Excerpted passage |
□ □ □ □

GARCIA — Time has barely ticked forward in a 150-year-old schoolhouse near Colorado’s southern edge, where hundreds of dusty books line wooden shelves, worn desks lie entangled in a clumsy pile and a few faded white numbers and letters linger on the dark green chalkboard.
Stepping inside is almost like walking into a time capsule — one that a local school district is ready to reopen to restore and return the building to its original use: educating kids who live in a remote pocket of Colorado, many from low-income families.
“You think about everything that we’re trying to do with education now and then you look in here and you think about everything they were doing with what they had then,” said Toby Melster, superintendent of Centennial School District R-1, while visiting the schoolhouse in February. “The ones that did teach the kids here were probably saying the same thing (as us): ‘If I only had, if I only had.’”
The San Luis district of nearly 190 students in preschool through 12th grade is part of a project to both preserve and modernize the Garcia Grade School — which could date back as far as the 1860s, experts say — so that students can once again begin learning in the same rooms as generations of kids did before them. Melster imagines creating a learning center with computer stations where students can tackle assignments and members of the public can sit down to conduct research and a meeting space where teachers can walk kids through lessons in a spot rife with history.

□ □ □ □

Given information |
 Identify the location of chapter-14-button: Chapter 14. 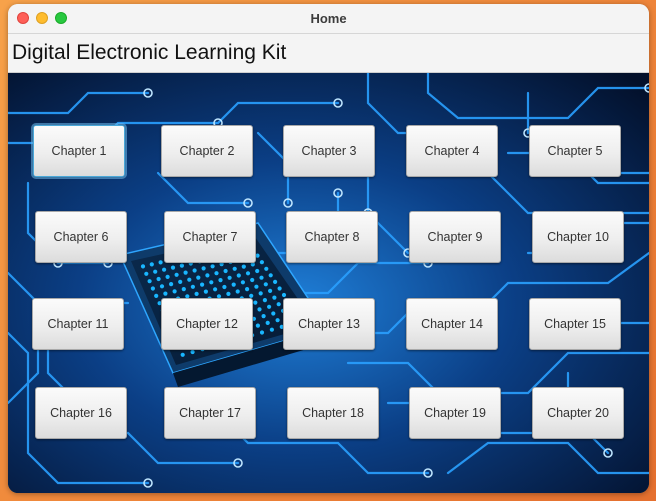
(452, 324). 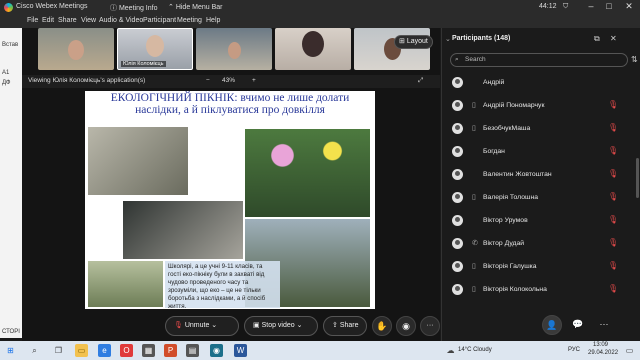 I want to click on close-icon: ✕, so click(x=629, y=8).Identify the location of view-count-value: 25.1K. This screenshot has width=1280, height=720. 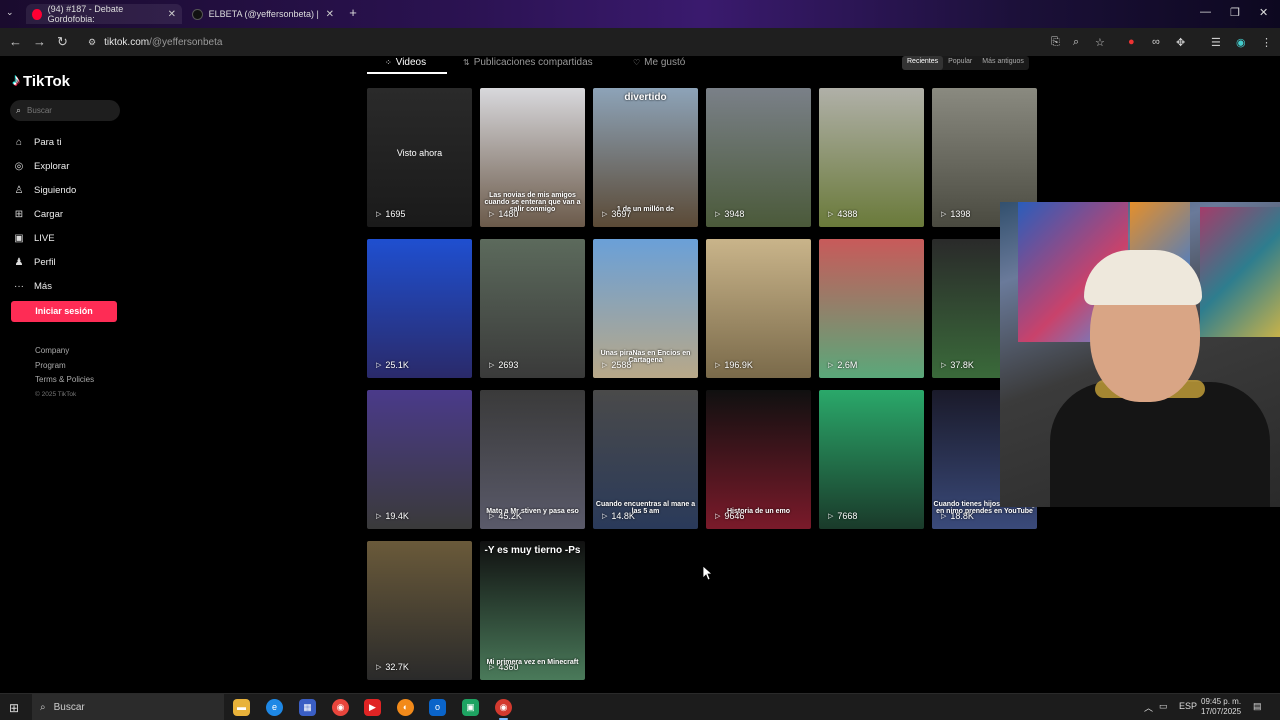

□ □ □ □

Action item A | Write out the part of the Garcia schoolhouse article between "The San Luis" and "rife with history.", inclusive.
Action item B | According to the Garcia schoolhouse article, how many students attend the San Luis district?
The data is not needed here.

Problem solution A |
The San Luis district of nearly 190 students in preschool through 12th grade is part of a project to both preserve and modernize the Garcia Grade School — which could date back as far as the 1860s, experts say — so that students can once again begin learning in the same rooms as generations of kids did before them. Melster imagines creating a learning center with computer stations where students can tackle assignments and members of the public can sit down to conduct research and a meeting space where teachers can walk kids through lessons in a spot rife with history.

Problem solution B | Nearly 190 students, in preschool through 12th grade.